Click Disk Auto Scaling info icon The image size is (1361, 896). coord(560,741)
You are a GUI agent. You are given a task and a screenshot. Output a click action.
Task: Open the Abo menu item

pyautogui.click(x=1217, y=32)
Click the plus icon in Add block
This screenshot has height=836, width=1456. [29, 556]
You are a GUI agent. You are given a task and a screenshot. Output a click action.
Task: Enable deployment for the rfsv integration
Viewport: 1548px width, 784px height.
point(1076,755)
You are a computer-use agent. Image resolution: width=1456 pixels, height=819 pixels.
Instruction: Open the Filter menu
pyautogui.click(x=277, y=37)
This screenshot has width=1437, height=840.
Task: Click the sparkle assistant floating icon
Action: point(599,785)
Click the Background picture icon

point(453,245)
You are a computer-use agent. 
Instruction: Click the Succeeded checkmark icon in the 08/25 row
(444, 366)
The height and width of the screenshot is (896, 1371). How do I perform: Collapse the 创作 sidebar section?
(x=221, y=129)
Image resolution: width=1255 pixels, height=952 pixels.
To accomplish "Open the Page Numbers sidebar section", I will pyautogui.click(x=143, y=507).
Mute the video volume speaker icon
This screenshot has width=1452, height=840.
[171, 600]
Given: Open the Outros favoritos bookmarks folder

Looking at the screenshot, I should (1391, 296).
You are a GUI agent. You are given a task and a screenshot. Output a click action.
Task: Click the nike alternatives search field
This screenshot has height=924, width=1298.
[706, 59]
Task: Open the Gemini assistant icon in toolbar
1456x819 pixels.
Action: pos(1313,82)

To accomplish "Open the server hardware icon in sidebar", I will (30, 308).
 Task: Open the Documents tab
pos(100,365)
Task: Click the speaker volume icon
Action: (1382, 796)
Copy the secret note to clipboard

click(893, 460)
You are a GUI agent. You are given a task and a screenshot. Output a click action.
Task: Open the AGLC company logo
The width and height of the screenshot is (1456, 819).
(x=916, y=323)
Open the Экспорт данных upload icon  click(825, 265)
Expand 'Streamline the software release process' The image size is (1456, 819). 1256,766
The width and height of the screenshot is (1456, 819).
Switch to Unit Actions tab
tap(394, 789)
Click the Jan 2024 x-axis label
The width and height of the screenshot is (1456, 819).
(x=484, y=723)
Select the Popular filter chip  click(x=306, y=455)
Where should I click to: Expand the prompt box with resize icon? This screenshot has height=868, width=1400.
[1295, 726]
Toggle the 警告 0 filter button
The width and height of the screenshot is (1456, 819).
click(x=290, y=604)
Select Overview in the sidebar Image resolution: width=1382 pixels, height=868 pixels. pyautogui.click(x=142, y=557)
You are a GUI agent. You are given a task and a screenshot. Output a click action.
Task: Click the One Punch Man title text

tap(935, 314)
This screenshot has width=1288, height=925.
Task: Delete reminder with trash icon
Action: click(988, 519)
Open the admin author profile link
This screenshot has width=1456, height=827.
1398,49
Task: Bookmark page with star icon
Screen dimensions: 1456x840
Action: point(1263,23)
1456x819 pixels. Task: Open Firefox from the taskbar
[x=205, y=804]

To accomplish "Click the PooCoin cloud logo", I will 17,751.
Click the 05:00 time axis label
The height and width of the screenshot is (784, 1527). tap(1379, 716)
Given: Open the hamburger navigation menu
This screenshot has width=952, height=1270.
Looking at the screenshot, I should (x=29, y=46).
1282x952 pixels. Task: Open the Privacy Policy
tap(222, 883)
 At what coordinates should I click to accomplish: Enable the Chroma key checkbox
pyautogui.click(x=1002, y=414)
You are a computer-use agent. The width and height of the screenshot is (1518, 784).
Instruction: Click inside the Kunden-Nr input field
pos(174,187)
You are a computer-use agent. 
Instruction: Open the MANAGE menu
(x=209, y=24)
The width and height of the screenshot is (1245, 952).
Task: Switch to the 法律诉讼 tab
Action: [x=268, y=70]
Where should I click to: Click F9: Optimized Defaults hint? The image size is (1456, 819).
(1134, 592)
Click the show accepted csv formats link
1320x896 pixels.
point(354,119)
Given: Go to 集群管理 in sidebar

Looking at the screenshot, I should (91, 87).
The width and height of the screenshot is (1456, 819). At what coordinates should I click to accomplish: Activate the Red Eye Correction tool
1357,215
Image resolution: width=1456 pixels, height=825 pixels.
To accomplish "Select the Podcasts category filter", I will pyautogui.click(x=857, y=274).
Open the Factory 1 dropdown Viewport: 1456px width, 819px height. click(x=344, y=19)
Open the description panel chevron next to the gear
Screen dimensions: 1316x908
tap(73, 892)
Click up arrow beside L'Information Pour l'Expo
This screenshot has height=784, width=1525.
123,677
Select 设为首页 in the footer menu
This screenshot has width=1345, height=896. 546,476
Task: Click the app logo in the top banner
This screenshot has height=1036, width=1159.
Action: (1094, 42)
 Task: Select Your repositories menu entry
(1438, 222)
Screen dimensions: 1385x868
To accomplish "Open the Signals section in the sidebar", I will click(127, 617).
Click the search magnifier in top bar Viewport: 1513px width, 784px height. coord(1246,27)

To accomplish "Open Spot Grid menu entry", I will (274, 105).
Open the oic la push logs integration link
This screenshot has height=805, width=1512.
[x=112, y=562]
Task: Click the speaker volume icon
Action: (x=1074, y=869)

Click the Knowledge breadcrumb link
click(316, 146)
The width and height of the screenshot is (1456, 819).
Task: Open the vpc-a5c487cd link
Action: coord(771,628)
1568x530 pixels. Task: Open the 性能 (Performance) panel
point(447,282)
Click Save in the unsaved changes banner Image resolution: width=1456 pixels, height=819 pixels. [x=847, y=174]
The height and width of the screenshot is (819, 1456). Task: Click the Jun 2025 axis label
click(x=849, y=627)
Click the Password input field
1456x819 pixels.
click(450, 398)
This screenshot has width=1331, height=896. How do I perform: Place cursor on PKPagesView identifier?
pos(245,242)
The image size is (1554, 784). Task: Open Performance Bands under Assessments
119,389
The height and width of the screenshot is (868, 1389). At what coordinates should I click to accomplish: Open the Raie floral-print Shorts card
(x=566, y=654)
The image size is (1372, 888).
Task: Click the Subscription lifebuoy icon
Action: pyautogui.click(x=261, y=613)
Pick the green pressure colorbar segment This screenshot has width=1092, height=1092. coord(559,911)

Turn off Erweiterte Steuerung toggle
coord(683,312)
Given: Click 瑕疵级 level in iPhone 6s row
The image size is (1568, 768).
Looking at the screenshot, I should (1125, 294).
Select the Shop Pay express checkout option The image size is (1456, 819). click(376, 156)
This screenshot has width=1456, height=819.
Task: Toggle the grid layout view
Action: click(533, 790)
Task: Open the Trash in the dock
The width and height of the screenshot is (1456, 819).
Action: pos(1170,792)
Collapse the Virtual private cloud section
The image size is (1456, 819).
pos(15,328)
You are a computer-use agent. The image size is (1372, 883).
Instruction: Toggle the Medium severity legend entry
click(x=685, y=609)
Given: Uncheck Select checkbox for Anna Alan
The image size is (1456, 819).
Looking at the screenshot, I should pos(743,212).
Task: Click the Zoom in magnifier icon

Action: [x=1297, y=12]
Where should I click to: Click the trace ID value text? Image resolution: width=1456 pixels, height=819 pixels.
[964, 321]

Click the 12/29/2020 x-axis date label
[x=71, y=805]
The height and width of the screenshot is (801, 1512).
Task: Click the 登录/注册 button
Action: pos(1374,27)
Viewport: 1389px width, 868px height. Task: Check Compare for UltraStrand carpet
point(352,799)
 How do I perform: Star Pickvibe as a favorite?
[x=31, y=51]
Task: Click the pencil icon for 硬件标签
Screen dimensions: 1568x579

---*---

• **Exercise aim**
Transcribe the lines above between the line holding "Open the description" and the line holding "Task: Click the app logo in the top banner", inclusive, exactly as they stand and with nothing added.

• **Answer area**
Open the description panel chevron next to the gear
Screen dimensions: 1316x908
tap(73, 892)
Click up arrow beside L'Information Pour l'Expo
This screenshot has height=784, width=1525.
123,677
Select 设为首页 in the footer menu
This screenshot has width=1345, height=896. 546,476
Task: Click the app logo in the top banner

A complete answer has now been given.